**Required work:** From the line with "Task: Share minmin_seok's tweet" through the final line of the entries below, write out each line exactly and nothing else.

**The input:**
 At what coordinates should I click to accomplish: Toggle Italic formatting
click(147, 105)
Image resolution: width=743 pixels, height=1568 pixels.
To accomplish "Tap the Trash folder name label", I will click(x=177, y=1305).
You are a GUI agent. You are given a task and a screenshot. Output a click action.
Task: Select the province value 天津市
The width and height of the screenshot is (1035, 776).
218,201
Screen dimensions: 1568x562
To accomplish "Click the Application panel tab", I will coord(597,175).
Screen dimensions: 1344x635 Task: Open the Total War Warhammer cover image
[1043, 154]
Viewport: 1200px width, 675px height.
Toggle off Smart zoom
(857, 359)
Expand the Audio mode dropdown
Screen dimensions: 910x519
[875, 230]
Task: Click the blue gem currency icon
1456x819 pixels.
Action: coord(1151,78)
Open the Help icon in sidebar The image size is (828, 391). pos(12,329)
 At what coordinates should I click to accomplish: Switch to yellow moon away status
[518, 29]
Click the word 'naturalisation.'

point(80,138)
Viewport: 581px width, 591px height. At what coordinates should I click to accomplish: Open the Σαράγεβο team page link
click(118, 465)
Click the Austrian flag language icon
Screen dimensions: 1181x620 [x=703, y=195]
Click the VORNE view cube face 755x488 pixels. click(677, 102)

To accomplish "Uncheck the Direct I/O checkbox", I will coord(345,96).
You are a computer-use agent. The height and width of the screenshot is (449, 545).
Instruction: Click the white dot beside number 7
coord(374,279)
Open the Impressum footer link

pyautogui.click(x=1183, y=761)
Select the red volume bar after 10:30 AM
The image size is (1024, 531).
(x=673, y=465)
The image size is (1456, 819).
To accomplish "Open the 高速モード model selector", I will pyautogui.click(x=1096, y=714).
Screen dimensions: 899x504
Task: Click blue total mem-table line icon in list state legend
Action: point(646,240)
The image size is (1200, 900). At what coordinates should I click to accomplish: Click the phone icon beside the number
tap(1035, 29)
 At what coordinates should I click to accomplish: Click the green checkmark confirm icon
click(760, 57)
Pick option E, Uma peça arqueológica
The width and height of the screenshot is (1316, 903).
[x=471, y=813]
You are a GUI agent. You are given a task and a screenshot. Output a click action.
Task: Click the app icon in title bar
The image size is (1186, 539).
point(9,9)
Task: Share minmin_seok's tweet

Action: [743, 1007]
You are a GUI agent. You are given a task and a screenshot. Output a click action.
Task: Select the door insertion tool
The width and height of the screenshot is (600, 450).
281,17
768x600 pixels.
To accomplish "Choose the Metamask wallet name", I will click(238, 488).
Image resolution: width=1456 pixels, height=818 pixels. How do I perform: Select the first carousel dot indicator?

**Task result:**
Task: Share minmin_seok's tweet

Action: [743, 1007]
You are a GUI agent. You are given a task and a screenshot. Output a click action.
Task: Select the door insertion tool
The width and height of the screenshot is (600, 450).
281,17
768x600 pixels.
To accomplish "Choose the Metamask wallet name", I will click(238, 488).
Image resolution: width=1456 pixels, height=818 pixels. How do I perform: Select the first carousel dot indicator?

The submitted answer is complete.